One wonders why salaries are so high nowadays. A couple of years ago the chief executive of Hub Power Company was being paid Rs. 1.8 million p.m. And now we hear that the salary of the new KESC chief (Tabish Gauhar) is 35% higher than what his predecessor was being paid. Mr. Gauhar will draw Rs. 1.3 million per month (U.S. $ 185,000 per year, compared to the U.S. president’s salary of U.S. $ 400,000). In addition, the KESC chief will get free accommodation (up to Rs. 760,000 per month) and other perks (including guards to protect him and his family, annual leave, air fare, medical expenses, etc).
Now, I know that some executives in the banking sector get even higher salaries than this. In fact, some people I know say that the KESC chief should be paid even more. The question arises: why? If the KESC had shown some improvement after privatization, it would have been understandable. But the company is making losses of Rs. fifteen billion per year and its management has not been able to reduce line losses due to rampant theft by power thieves numbering six hundred and fifty thousand.

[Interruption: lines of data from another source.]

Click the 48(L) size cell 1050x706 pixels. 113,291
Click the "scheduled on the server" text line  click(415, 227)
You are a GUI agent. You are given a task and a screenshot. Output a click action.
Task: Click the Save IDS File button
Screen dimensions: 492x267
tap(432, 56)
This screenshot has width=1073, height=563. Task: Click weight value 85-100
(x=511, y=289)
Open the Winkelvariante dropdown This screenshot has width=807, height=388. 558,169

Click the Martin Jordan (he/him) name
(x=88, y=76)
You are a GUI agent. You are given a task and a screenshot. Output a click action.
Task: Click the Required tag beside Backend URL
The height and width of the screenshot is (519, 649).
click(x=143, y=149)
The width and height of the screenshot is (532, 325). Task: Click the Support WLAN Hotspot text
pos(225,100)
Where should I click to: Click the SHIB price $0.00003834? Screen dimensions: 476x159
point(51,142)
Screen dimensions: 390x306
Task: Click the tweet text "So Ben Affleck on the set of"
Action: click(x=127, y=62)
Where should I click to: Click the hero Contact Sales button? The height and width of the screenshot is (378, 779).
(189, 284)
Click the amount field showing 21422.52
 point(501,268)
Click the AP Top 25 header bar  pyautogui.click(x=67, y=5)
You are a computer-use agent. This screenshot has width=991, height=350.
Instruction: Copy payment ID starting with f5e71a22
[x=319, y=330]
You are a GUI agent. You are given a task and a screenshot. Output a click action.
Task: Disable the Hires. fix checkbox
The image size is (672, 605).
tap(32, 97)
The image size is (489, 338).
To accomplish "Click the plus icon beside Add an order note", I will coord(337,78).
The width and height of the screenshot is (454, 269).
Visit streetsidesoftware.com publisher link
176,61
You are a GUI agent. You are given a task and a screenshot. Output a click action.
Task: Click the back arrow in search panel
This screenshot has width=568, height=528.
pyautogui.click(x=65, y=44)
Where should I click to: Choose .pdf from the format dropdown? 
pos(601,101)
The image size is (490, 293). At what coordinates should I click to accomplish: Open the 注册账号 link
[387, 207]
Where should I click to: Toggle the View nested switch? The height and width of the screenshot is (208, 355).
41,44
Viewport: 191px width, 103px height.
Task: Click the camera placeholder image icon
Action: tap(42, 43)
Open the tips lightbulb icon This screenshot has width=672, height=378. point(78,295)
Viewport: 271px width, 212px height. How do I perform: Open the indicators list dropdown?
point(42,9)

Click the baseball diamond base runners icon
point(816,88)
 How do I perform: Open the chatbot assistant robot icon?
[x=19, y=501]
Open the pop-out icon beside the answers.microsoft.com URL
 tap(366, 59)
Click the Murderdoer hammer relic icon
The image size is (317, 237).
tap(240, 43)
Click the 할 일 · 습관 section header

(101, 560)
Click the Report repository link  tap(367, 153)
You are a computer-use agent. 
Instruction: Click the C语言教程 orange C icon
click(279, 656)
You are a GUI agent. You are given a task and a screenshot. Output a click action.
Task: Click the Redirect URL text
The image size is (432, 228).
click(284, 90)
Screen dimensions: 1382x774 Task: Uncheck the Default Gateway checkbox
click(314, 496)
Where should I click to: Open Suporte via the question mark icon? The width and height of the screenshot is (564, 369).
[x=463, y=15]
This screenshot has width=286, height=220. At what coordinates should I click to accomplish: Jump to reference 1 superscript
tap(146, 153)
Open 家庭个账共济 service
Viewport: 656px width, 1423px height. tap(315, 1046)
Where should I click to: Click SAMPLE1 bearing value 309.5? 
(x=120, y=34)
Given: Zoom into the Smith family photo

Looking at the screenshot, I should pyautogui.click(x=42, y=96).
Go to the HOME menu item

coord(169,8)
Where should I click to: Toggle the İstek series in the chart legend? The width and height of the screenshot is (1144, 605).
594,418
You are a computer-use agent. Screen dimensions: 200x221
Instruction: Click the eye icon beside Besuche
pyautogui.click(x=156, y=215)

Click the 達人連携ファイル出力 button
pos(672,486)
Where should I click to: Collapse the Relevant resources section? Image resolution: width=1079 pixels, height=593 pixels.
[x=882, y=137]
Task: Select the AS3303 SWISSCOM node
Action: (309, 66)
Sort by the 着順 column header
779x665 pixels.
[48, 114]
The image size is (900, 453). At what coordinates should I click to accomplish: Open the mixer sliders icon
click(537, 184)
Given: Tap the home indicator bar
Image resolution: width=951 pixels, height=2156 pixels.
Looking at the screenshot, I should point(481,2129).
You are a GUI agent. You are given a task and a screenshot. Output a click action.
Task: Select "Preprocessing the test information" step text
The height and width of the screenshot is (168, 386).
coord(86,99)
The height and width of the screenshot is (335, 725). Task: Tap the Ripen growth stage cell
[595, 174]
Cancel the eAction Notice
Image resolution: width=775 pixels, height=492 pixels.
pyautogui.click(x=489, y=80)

Right now the need of the hour is to cut down on expenses, and one way of doing it is to reduce the salaries and perks given to senior executives (particularly those who work in inefficient companies like the KESC).
It should be remembered that the basic minimum salary in the country is Rs. 6,000 (about seventy dollars) p.m., while sixty million Pakistanis try to survive on less than two dollars a day.